Although Theme was primarily designed to detect temporal patterns, the software also includes a feature for detecting sequential structures based on order of occurrence (Lapresa, Anguera, Alsasua, Arana, & Garzón, 2013; Lapresa, Arana, Anguera, & Garzón, 2013; Magnusson, 1996, 2000).

T-pattern detection has been used in many sports (Jonsson et al., 2010), including, in recent years, fencing (Tarragó et al., 2015; Tarragó et al., 2016) and other combat sports (Camerino, Prieto, Lapresa, Gutiérrez, & Hileno, 2014; Gutiérrez-Santiago, Prieto, Camerino, & Anguera, 2011a, 2011b, 2013; Lapresa, Ibáñez, Arana, Amatria, & Garzón, 2011; Prieto, Gutiérrez-Santiago, Camerino, & Anguera, 2013).

Lag sequential analysis

Lag sequential analysis has its origins in the work of Bakeman (1978), but was subsequently developed by researchers such as Sackett (1987), Bakeman, Adamson, and Strisik (1988), Bakeman (1991), and Quera (1993), with additional contributions from Bakeman and Quera (1995, 2001, 2011). The development of a dedicated software program GSEQ, first released in 1995 (Bakeman & Quera, 1995), has greatly facilitated the analysis of sequential observational data.

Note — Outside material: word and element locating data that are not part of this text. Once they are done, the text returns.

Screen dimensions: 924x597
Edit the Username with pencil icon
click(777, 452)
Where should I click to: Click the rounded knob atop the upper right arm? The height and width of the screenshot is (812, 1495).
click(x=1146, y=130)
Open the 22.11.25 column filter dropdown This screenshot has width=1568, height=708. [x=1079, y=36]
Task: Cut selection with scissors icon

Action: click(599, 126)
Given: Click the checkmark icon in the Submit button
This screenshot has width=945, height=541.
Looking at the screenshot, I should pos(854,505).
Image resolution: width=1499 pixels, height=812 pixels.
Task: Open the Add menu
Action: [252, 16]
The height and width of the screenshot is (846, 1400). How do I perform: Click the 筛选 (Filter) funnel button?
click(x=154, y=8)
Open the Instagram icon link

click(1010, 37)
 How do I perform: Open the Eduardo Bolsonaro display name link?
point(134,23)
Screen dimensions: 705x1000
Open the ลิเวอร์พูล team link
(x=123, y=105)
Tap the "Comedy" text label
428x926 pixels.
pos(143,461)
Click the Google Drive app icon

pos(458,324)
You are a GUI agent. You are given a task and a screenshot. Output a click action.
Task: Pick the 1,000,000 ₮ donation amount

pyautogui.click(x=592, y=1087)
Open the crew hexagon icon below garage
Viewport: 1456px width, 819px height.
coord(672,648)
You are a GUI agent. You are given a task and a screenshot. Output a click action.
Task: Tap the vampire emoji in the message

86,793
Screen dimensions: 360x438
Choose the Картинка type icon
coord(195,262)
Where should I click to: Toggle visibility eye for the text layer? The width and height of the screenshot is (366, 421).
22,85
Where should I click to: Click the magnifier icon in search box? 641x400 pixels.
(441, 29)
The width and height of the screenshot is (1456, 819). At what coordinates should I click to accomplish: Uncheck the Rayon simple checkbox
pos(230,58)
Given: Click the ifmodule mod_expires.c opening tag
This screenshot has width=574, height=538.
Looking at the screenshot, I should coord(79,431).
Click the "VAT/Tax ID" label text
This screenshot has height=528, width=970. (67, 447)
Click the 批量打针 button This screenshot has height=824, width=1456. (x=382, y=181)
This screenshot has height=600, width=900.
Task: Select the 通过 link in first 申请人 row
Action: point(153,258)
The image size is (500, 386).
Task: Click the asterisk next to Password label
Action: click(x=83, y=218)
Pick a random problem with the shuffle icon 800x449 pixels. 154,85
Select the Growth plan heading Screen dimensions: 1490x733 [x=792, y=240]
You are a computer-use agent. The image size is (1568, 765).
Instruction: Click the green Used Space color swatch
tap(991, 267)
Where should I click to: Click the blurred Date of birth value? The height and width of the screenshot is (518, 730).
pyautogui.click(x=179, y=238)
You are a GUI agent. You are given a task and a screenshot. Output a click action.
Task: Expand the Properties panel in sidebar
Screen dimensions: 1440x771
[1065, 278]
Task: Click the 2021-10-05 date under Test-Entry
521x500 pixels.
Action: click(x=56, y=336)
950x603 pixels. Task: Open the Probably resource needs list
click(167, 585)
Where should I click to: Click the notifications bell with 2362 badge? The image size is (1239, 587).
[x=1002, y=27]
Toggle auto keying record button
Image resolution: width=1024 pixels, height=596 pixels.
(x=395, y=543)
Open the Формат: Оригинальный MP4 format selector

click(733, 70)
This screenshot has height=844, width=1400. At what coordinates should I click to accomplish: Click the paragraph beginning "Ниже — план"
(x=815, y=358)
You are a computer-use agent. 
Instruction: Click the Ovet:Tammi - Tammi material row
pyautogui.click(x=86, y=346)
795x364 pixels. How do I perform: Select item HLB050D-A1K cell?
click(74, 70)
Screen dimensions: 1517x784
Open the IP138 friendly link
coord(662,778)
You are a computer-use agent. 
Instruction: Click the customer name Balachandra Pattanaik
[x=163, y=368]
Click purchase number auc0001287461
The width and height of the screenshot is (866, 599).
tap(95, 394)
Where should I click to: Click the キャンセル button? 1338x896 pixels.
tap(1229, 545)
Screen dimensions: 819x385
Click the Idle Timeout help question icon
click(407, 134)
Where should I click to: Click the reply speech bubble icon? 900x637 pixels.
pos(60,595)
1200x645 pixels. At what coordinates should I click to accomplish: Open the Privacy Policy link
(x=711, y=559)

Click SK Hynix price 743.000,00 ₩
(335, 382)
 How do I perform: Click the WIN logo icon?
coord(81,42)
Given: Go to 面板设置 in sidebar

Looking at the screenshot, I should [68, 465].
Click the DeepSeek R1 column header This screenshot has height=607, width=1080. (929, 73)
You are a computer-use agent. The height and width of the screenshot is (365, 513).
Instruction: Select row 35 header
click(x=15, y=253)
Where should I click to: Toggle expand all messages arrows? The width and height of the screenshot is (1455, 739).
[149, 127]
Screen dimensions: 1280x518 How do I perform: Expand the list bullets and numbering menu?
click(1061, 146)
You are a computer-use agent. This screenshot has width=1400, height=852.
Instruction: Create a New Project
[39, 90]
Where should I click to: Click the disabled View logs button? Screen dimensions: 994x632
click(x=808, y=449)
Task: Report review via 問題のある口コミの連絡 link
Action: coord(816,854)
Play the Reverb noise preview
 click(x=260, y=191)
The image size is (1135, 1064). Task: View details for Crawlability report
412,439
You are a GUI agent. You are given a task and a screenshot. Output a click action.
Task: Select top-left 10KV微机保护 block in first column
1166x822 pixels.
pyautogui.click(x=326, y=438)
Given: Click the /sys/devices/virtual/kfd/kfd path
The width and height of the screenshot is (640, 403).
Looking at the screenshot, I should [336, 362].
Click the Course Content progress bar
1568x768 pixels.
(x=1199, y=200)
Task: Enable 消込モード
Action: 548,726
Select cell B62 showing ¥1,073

Lag sequential analysis has proven to be a powerful tool for analyzing a range of sports, including fencing (Iglesias et al., 2010; Tarragó et al., 2016). The release of the 2011 version of GSEQ, GSEQ5 (Bakeman & Quera, 2011), led to the proliferation of behavioral studies based on lag sequential analysis, as it facilitates the calculation of adjusted residuals between what are known as given and target behaviors and the subsequent interpretation of significant differences between conditional and unconditional probabilities (based on observed and expected frequencies, respectively) in successive steps known as lags.

The computation of adjusted residuals is described in the work of Bakeman and Quera (2011), which included the correction proposed by Allison and Liker (1982). Adjusted residuals can be either positive (i.e., they have an activating effect) or negative (inhibitory effect) and they show the level of statistical association between a given and a target behavior. They are computed prospectively (behaviors that occur after the given behavior) and retrospectively (behaviors that occur before the given behavior), and the analysis also considers co-occurrences (i.e., behaviors that occur at lag 0).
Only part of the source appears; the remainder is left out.